Containing perennial favourites “A.I.R”, “Madhouse” and “Gung Ho”, this record never lets up from start to finish and ranks as one of the best thrash metal records to emerge from the genre’s infancy.
Joey Belladonna impressively sings, screams, shouts and wails his way through 9 tracks of seriously consistent material which elevated Anthrax to the top of the thrash pack. Belladonna stood out as a vocalist who incorporated significantly more melody than the the generic bark adopted by lesser thrash bands.
Anthrax were fortunate to be blessed with a classic metal vocalist in the vein of Rob Halford and Ronnie James Dio as opposed to the gruff, no-thrills approach adopted by the barking and screeching vocalists of many lesser thrash bands. More importantly, he was a full-time frontman. Unlike Metallica and Megadeth who’s singers also had to play guitar, Belladonna, unencumbered by playing an instrument, could concentrate on singing and his showmanship and subsequently the band benefitted greatly.
Heathen – Breaking The Silence (1987) [USA]
With the progressive / technical nature of future albums yet to fully materialise, Heathen’s debut album instead focused on razor-sharp melodic power/thrash (as sharp as a “Goblin’s Blade” at the very least).

**DATASET**:
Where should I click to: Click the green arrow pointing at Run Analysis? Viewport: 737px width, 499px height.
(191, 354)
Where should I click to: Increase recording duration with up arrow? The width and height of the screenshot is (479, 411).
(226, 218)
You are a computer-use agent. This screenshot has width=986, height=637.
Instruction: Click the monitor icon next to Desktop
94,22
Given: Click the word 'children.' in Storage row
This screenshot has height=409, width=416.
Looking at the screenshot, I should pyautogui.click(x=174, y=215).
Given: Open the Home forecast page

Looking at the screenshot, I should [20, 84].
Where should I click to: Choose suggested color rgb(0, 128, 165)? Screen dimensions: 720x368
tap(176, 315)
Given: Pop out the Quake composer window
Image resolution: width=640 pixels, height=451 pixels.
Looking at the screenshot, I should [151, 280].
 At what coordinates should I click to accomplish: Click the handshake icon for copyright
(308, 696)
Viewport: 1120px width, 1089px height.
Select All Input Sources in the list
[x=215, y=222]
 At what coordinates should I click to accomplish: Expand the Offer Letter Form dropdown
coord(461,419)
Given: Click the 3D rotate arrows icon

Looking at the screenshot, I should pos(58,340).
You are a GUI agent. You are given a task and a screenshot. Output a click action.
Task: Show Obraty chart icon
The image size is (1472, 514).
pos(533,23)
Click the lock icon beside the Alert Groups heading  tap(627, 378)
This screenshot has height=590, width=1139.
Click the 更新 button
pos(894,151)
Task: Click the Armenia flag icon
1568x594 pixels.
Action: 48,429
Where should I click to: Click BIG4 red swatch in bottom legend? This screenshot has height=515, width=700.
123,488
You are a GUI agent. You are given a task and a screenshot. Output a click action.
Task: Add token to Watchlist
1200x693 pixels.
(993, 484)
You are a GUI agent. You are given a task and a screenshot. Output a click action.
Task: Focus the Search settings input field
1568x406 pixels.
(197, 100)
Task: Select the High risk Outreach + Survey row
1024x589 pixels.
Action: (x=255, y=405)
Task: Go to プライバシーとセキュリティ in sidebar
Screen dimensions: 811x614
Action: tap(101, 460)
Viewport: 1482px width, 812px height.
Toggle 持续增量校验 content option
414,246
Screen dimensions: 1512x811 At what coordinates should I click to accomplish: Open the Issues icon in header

**EXERCISE TASK**:
Rewrite the passage of the thrash metal review starting at "Containing perennial favourites" and ending at "by lesser thrash bands.", substituting "speed" for "thrash". The rows have no connection to the thrash metal review.

**COMPLETE ANSWER**:
Containing perennial favourites “A.I.R”, “Madhouse” and “Gung Ho”, this record never lets up from start to finish and ranks as one of the best speed metal records to emerge from the genre’s infancy.
Joey Belladonna impressively sings, screams, shouts and wails his way through 9 tracks of seriously consistent material which elevated Anthrax to the top of the speed pack. Belladonna stood out as a vocalist who incorporated significantly more melody than the the generic bark adopted by lesser speed bands.